*What to produce*. For this exercise, transcribe all the entries exactly as given and omit the images.

*Data for review*.
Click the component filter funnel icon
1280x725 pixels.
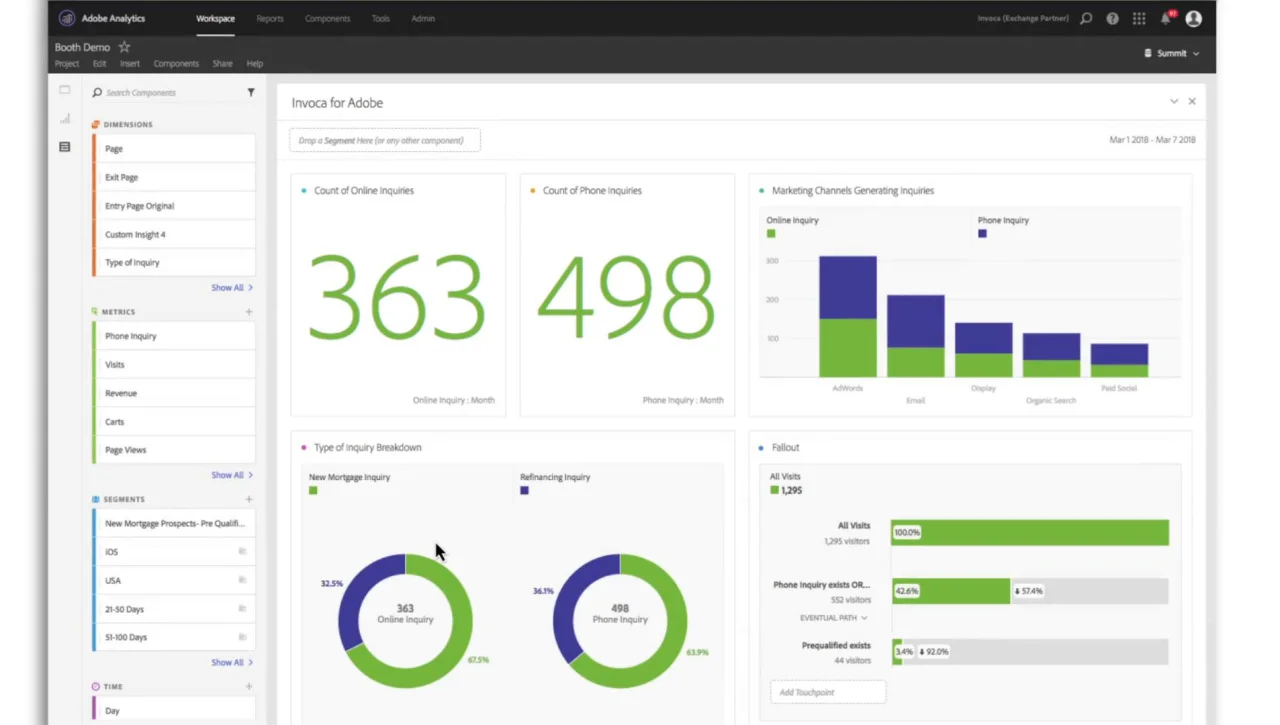[251, 92]
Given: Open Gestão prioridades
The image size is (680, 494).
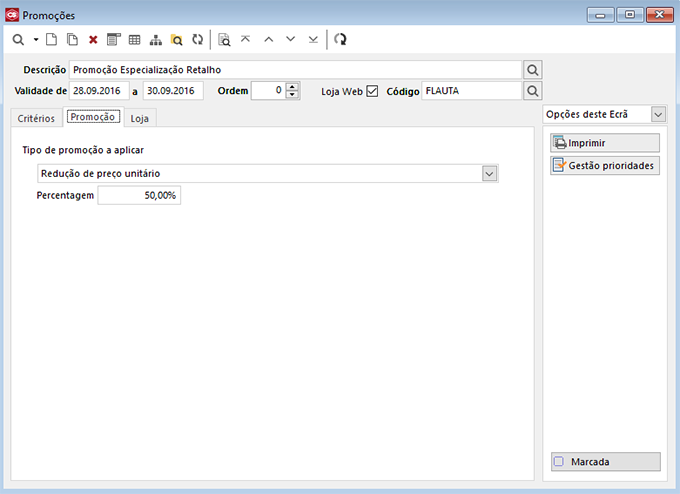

*Exercise output*.
Click the component filter funnel icon
1280x725 pixels.
[251, 92]
Given: Open Gestão prioridades
The image size is (680, 494).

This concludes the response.